→ **Exercise**: Below are the records. Retype exactly the lines between the lines holding "How do I perform: Click the word" and "Given: Select the", inclusive.

(Collected data)
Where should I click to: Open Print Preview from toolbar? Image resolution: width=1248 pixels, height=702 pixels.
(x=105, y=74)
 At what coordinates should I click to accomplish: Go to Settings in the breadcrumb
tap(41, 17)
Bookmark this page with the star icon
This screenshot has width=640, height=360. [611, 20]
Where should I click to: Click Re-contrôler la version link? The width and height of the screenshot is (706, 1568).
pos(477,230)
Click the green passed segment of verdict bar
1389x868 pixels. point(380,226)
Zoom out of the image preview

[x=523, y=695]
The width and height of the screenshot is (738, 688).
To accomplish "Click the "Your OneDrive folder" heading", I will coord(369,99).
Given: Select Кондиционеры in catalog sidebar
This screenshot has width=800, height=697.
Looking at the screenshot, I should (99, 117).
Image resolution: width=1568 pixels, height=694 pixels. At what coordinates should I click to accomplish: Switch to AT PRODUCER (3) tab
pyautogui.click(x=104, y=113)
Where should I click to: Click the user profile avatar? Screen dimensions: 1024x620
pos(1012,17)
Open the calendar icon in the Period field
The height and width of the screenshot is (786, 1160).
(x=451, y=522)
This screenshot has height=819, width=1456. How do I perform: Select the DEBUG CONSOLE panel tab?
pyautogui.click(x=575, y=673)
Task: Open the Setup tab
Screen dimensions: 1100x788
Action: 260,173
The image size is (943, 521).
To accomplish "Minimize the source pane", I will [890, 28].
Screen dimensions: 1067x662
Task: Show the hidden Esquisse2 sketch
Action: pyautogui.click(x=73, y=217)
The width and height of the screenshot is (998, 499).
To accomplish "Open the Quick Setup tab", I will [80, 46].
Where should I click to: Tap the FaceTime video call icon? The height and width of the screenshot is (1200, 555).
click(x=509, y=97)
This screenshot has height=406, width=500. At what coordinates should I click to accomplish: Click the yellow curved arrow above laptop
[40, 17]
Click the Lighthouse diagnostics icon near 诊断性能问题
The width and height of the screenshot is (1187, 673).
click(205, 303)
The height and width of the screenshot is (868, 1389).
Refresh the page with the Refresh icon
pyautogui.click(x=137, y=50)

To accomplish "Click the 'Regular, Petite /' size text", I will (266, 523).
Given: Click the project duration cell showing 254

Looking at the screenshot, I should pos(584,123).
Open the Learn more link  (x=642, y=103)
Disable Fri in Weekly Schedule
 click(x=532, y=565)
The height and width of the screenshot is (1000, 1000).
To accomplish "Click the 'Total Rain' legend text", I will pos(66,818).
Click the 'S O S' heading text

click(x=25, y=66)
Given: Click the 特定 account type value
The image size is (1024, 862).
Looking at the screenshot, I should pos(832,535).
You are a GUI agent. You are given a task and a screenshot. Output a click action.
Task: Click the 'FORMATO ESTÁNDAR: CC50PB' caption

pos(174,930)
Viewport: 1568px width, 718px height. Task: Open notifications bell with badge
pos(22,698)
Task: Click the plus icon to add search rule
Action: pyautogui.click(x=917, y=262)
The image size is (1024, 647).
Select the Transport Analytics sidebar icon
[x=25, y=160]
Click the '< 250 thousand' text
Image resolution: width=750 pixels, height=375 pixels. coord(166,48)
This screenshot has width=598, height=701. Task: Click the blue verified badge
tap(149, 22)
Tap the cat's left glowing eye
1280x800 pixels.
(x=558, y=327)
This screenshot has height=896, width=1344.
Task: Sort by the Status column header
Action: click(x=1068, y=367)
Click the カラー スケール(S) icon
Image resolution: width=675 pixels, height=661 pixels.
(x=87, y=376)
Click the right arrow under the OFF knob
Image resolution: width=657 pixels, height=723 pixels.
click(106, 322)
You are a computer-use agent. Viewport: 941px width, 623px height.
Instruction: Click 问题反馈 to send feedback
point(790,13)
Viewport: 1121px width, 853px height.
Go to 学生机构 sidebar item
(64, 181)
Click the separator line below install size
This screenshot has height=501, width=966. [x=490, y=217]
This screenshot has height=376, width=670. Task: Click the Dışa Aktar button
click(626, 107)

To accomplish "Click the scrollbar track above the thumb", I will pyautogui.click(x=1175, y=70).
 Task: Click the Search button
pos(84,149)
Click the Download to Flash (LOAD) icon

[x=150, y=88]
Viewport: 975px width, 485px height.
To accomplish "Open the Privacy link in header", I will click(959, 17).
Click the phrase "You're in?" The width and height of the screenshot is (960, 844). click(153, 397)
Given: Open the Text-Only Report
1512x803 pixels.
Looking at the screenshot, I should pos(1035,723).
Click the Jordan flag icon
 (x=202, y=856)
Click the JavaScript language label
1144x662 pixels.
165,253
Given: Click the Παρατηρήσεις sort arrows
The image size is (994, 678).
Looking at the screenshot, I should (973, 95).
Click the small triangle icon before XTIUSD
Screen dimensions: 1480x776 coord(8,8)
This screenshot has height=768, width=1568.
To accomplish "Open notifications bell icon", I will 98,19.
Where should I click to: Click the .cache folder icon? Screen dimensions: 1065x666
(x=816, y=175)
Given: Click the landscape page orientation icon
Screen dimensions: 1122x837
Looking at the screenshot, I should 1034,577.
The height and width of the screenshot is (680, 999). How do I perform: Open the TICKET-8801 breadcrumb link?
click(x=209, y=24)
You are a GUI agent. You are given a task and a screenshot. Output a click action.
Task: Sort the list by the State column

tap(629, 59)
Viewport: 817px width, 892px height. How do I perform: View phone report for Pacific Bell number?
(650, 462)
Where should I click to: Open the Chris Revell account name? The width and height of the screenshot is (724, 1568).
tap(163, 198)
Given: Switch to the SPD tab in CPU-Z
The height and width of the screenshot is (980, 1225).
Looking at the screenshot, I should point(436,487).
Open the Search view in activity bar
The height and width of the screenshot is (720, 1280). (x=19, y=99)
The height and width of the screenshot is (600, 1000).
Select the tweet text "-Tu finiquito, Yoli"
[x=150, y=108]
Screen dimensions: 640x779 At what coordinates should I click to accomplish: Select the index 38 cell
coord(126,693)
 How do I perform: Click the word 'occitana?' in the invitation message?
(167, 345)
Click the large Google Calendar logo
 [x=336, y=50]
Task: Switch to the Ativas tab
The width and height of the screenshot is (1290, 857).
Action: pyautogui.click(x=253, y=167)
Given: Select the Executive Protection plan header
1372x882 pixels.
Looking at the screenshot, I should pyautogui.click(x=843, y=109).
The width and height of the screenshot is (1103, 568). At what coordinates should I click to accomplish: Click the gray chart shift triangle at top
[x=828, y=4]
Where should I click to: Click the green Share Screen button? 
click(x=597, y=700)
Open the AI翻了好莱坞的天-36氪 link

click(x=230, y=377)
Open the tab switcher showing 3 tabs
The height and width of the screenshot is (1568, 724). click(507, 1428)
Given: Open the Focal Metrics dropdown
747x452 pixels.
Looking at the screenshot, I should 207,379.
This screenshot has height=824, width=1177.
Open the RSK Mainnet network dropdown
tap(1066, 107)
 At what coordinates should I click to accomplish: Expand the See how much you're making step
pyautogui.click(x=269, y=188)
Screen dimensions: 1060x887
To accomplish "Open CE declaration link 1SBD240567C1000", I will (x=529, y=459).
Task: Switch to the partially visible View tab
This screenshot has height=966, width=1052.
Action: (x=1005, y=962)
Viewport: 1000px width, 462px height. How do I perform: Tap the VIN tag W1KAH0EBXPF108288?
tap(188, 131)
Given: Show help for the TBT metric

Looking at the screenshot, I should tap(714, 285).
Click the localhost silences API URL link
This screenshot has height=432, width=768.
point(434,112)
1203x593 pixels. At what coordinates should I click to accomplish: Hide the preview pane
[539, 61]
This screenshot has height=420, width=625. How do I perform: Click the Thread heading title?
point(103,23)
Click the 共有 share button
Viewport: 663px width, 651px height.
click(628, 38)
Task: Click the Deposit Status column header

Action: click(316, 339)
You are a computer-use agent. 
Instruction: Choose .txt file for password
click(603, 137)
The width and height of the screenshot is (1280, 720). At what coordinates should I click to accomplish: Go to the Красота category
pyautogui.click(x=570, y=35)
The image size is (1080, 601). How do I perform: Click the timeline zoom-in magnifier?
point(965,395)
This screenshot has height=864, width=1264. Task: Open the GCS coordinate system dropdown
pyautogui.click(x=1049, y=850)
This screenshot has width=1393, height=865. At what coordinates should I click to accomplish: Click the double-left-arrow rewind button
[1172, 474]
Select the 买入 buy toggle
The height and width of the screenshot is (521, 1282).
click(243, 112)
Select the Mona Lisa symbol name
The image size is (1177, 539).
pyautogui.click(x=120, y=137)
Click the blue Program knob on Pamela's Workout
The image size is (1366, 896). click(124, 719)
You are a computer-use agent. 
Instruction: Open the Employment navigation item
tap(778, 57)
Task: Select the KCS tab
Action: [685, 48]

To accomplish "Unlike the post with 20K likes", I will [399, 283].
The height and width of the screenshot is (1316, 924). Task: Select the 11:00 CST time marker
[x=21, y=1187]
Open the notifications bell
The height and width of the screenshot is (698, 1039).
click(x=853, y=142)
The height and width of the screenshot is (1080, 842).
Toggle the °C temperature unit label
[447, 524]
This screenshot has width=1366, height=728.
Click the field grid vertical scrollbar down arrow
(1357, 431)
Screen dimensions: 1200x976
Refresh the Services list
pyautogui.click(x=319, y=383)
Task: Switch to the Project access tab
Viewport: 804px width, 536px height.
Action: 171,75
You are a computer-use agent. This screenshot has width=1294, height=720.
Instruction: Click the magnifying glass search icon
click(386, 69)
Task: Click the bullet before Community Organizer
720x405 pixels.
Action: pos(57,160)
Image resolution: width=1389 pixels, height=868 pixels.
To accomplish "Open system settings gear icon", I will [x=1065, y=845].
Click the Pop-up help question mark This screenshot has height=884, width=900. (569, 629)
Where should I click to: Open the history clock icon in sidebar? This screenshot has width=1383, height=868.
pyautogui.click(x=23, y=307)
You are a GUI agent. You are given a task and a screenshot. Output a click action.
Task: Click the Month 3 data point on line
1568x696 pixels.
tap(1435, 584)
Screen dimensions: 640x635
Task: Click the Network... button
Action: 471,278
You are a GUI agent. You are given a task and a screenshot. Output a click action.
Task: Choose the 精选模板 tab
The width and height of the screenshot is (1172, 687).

→ **Task output**:
 How do I perform: Click the word 'occitana?' in the invitation message?
(167, 345)
Click the large Google Calendar logo
 [x=336, y=50]
Task: Switch to the Ativas tab
The width and height of the screenshot is (1290, 857).
Action: pyautogui.click(x=253, y=167)
Given: Select the Executive Protection plan header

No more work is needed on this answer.